Les non-dits de l'économie

L’euro: l’histoire d’un échec

Le taux de change de l’euro par rapport au franc suisse ne cesse de suivre une tendance à la baisse. Il y a plusieurs facteurs à cela, dont le principal tient à la structure monétaire institutionnelle de la zone euro.

L’Union monétaire européenne (UME) ne dispose pas des structures institutionnelles appropriées ni d’une politique économique adéquate pour répondre aux chocs susceptibles d’affecter les systèmes économiques de ses propres pays membres. Ces lacunes sont devenues évidentes au cours des 15 dernières années, caractérisées par une série de situations critiques très différentes – de la crise de la zone euro qui a éclaté vers la fin de 2009 à la pandémie de COVID-19 et au conflit russo-ukrainien – qui ont exacerbé les asymétries qui existent entre les pays membres du centre et ceux périphériques de l’UME.

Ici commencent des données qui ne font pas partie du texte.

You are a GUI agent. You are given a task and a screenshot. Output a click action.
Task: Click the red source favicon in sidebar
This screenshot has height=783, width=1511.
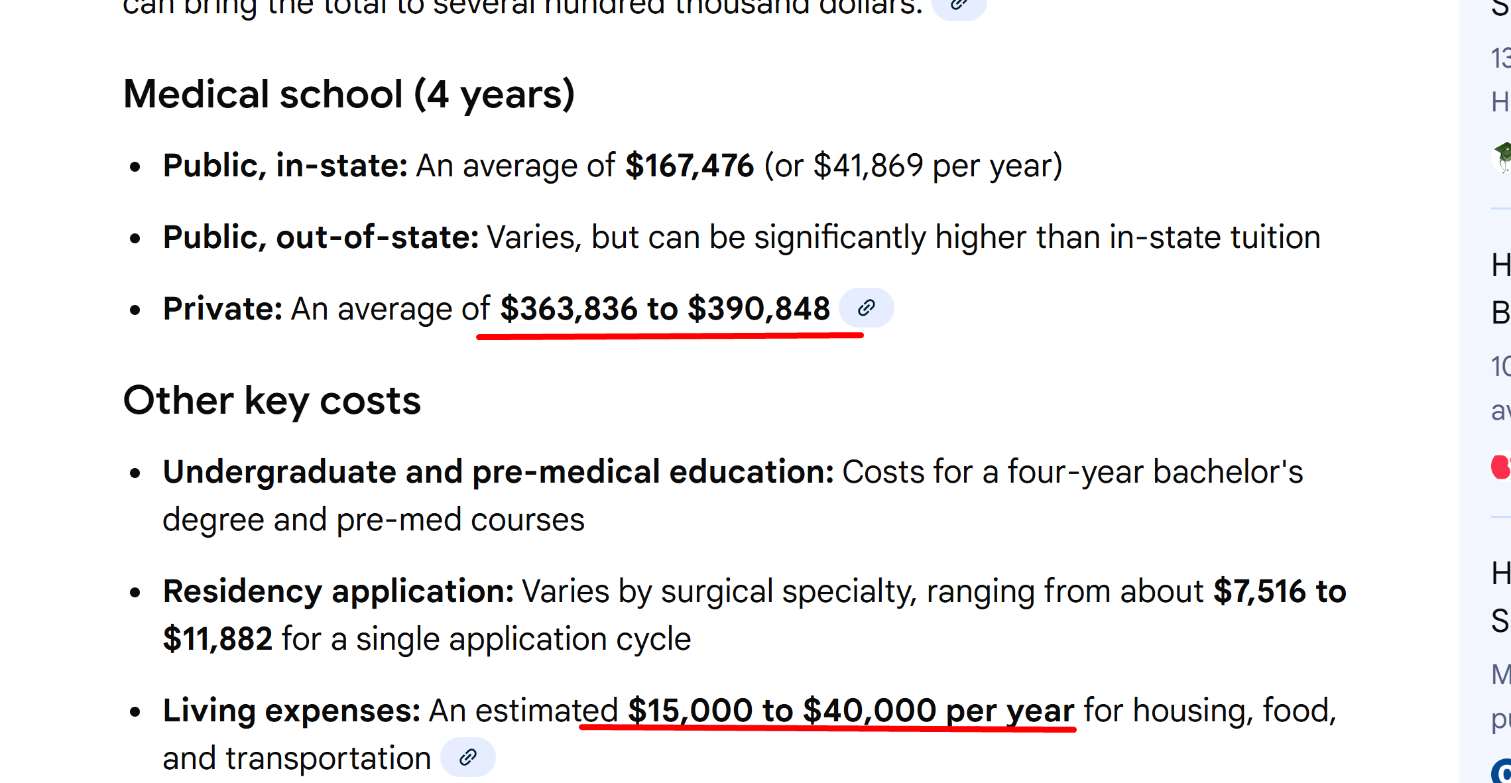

Il est assez bien connu, à ce jour, que la zone euro n’est pas une «zone monétaire optimale» comme l’avait décrite Robert Mundell dans un article scientifique publié en 1961. En effet, l’UME manque d’une mobilité internationale des travailleurs, qui – selon Mundell (1961) – devraient se déplacer des pays membres où le taux de chômage est plus élevé vers les autres pays membres où ce taux est beaucoup plus faible. La zone euro ne dispose pas non plus d’une politique budgétaire et sociale appropriée, qui en l’état est décidée par le gouvernement du pays concerné sans aucune coordination au sein de la zone euro – ni avec les décisions de politique monétaire de la BCE. Par ailleurs, l’UME n’est pas une zone monétaire optimale aussi parce qu’il n’y a pas de transferts fiscaux entre ses propres pays membres – comme ils existent aux États-Unis entre leurs différents États, en Allemagne entre ses différentes régions et en Suisse entre ses 26 cantons – afin de réduire les disparités économiques entre eux (notamment en termes de chômage), comme l’avait par ailleurs souligné en 2014 Mario Draghi dans un discours à l’Université de Helsinki.

Au-delà de tous ces facteurs, qui dépendent directement ou indirectement (du manque) d’une volonté politique au niveau communautaire, il existe un problème d’ordre monétaire–structurel dans ce qui est connu sous l’acronyme «TARGET2», entendez le mécanisme par lequel les paiements transfrontaliers dans la zone euro sont enregistrés au niveau des banques centrales nationales impliquées par ceux-ci. À bien regarder, la Banque centrale européenne (BCE) n’agit pas en tant qu’institution de règlement entre les banques centrales nationales, comme chacune de celles-ci le fait en ce qui concerne les transactions entre les banques commerciales au sein du système bancaire national. Ce dernier a une structure à deux étages au sommet de laquelle se trouve la banque centrale nationale qui agit en tant qu’institut émettant le moyen de paiement final entre la banque qui paie et la banque qui est payée. Or, TARGET2 n’a pas une telle structure car la BCE se situe au même niveau où se trouvent les banques centrales nationales, au lieu d’être située au-dessus de celles-ci comme il se doit d’une quelconque institution de règlement. Ce défaut de fonctionnement est devenu évident après 2009, entendez après l’éclatement de la crise de la zone euro, lorsque les soldes dans TARGET2 ont commencé à exploser, étant donné que les banques allemandes n’étaient plus disposées à acheter des titres de la dette publique des pays méditerranéens (les fameux PIGS, à savoir, le Portugal, l’Italie, la Grèce et l’Espagne) pour recycler ainsi les surplus commerciaux de l’Allemagne et gagner des intérêts sur ces prêts.

La crise de la zone euro est donc une crise monétaire–structurelle et il ne sert à rien d’inculper les PIGS ou les prêts subprime. La faute est dans l’architecture du système TARGET2 et il est temps de mener à bien une réforme institutionnelle d’ordre structurel de ce système. L’Allemagne a tout intérêt à appuyer cette réforme, ne serait-ce que pour éviter de devoir sauver ses banques d’une faillite systémique qui ne va pas tarder à se manifester si l’on continue à ignorer ce dysfonctionnement monétaire institutionnel.